Rohan Awasthi: My wife and I co-own a property that we bought in 2016 for investment purpose. We have let it out for a monthly rent of `20,000. My wife is not working since 2014, but she contributed to the home loan down payment from her savings. In income tax declaration, can I show the entire rental income as her income? Also, as I am the one paying all the EMIs. Can I keep claiming 100 per cent benefit for income tax purpose?
Archit Gupta, Founder and CEO of ClearTax, replies:
As you are co-owners, each of you has to show your part of the income from the house property. You cannot claim the EMI benefit and not show the rent as your income. Regarding interest and repayment of home loan principal, you are eligible to claim the benefits entirely as you are paying the EMIs.
Abhishek Sunder: With the last equity market rally, my MF portfolio has risen to `52 lakh. I am planning to send my daughter overseas for higher education and the estimated cost is `40 lakh. Should I rebalance my portfolio to save my gains and park around `30 lakh in safe investments such as fixed deposits to ensure that the cost can be met without a hitch?

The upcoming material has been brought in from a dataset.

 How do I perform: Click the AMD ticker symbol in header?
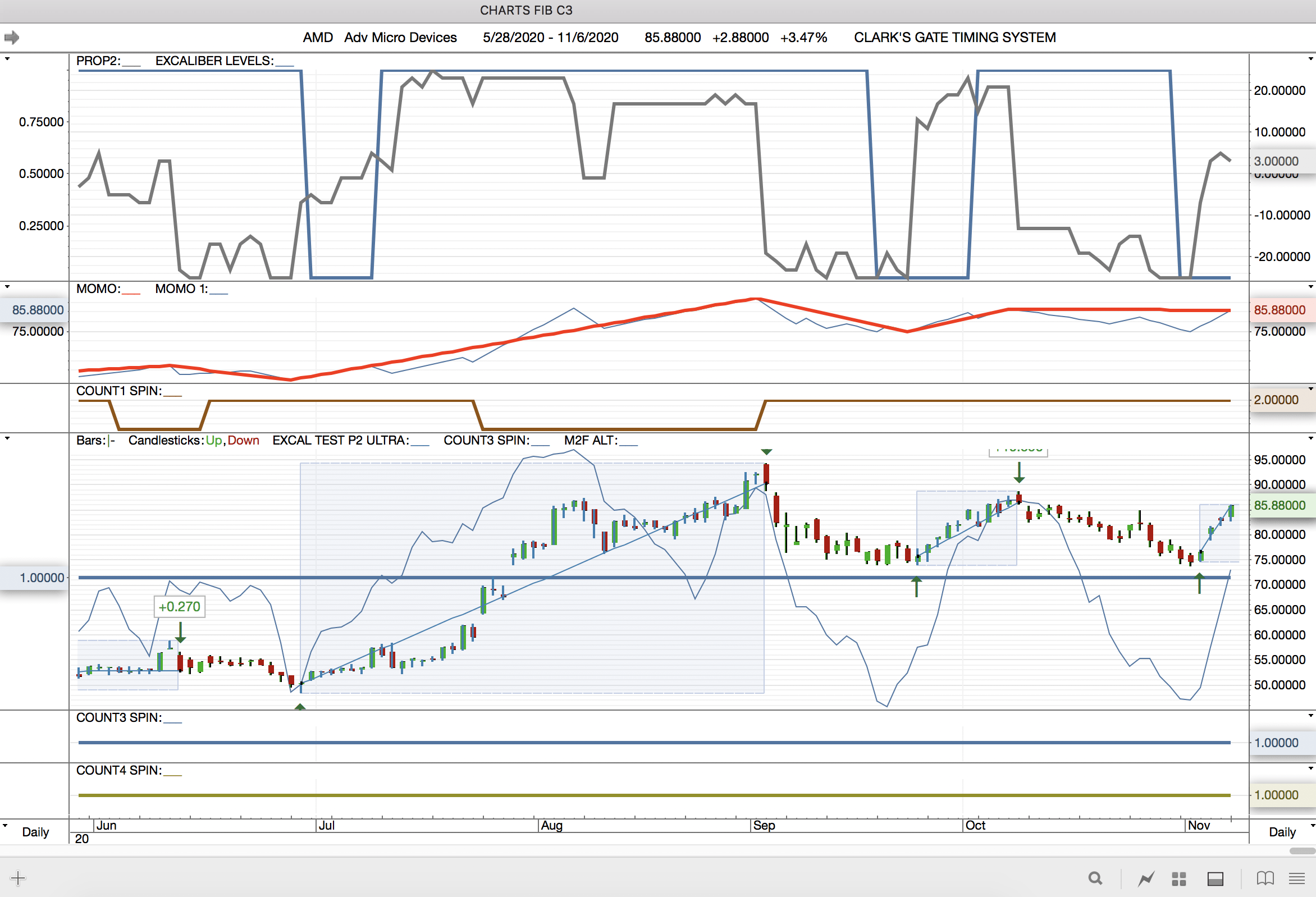click(x=318, y=38)
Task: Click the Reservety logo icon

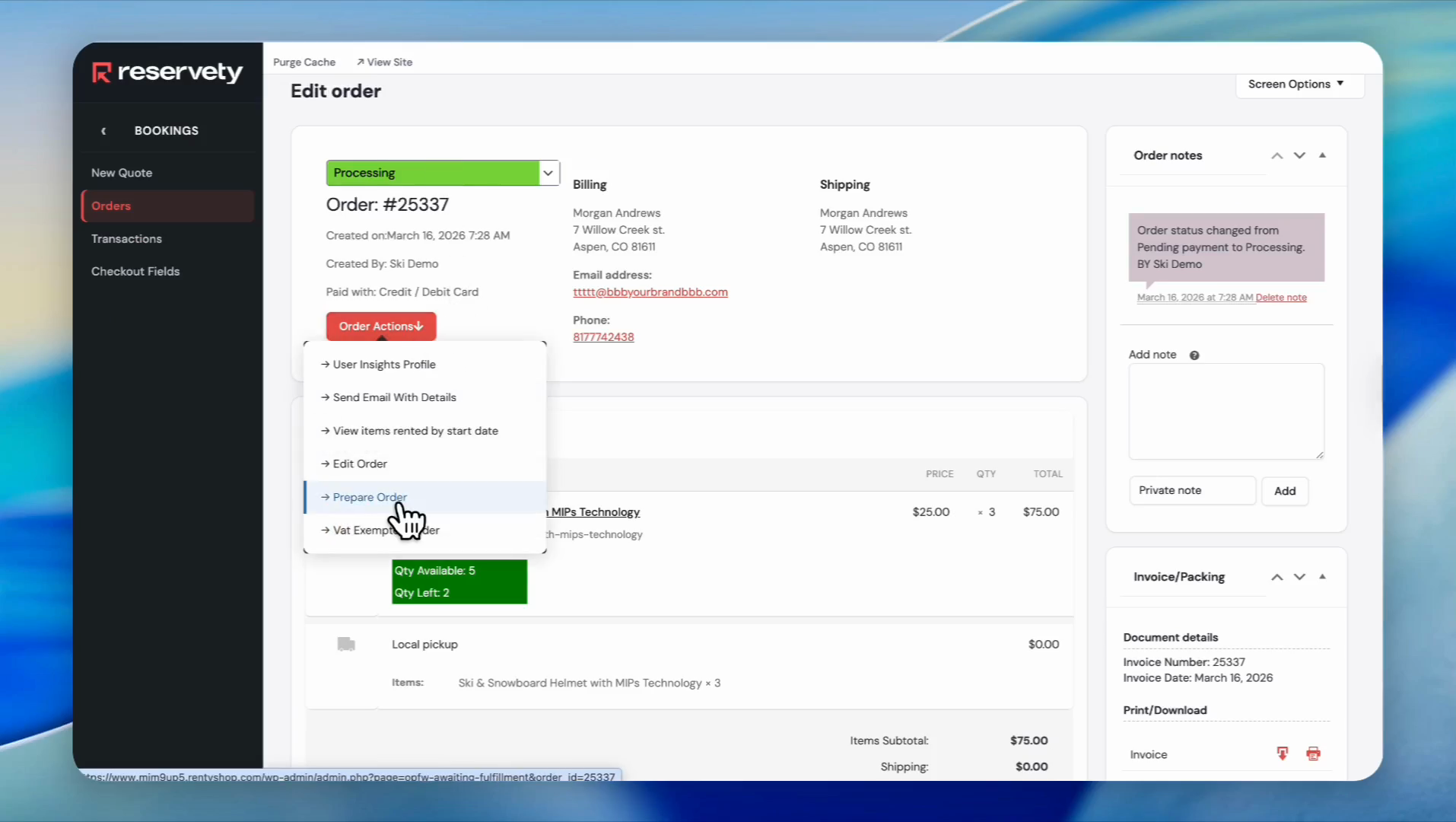Action: coord(101,72)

Achin Goel, Head, Wealth Management and Financial Planning, Bonanza Portfolio, replies:
We could have analysed your case properly if you had mentioned the time frame. If you have more than three years left, you can park around 30 per cent of the goal value (`12 lakh) in good-rated fixed-income assets like bonds or corporate FDs as they offer higher yields than bank FDs. Shift the remaining 70 per cent (`28 lakh) to low-risk large-cap/multicap funds within your equity portfoliot.
Ravinder Shah: I purchased a life cover of `50 lakh seven years ago. I was a smoker at the time and declared it while buying the policy. However, I have quit smoking for over five years now. So, will it be possible to get some discount on the premium as a non-smoker? I also intend to buy additional life cover. Should I declare myself a non-smoker in the new policy or will it create a problem in the claims process if the two policies have conflicting information regarding my smoking habit?
Yashish Dahiya, Co-founder and CEO of Policybazaar.com, replies:
You cannot make changes to the existing policy. The premium has been decided based on your age and other parameters such as smoker/non-smoker status, and is fixed for the entire tenure. But you can declare yourself as a non-smoker in the new policy. There will be absolutely no difficulty in case of a claim as both policies have been purchased at different times and your situation has changed.
Srinivas Ramachandran: I have two health insurance policies - a group cover of Rs3 lakh provided by my employer and a Rs5 lakh family floater plan that I have purchased. In case I get hospitalised, which policy should I use first? If the bill is higher than the sum insured, can I use both policies and opt for the cashless mode?
Mahavir Chopra, Director, Health, Life and Strategic Initiatives, Coverfox.com, replies:
Go for the employer health insurance first as it is easier to claim under a group insurance policy. In case the hospital bill is higher than the amount covered by that policy, you can use both. If you want to opt for a cashless claim, inform your hospital of the two policies. Once the sum insured under the first policy is exhausted, the paperwork for a cashless claim must be processed for the second policy.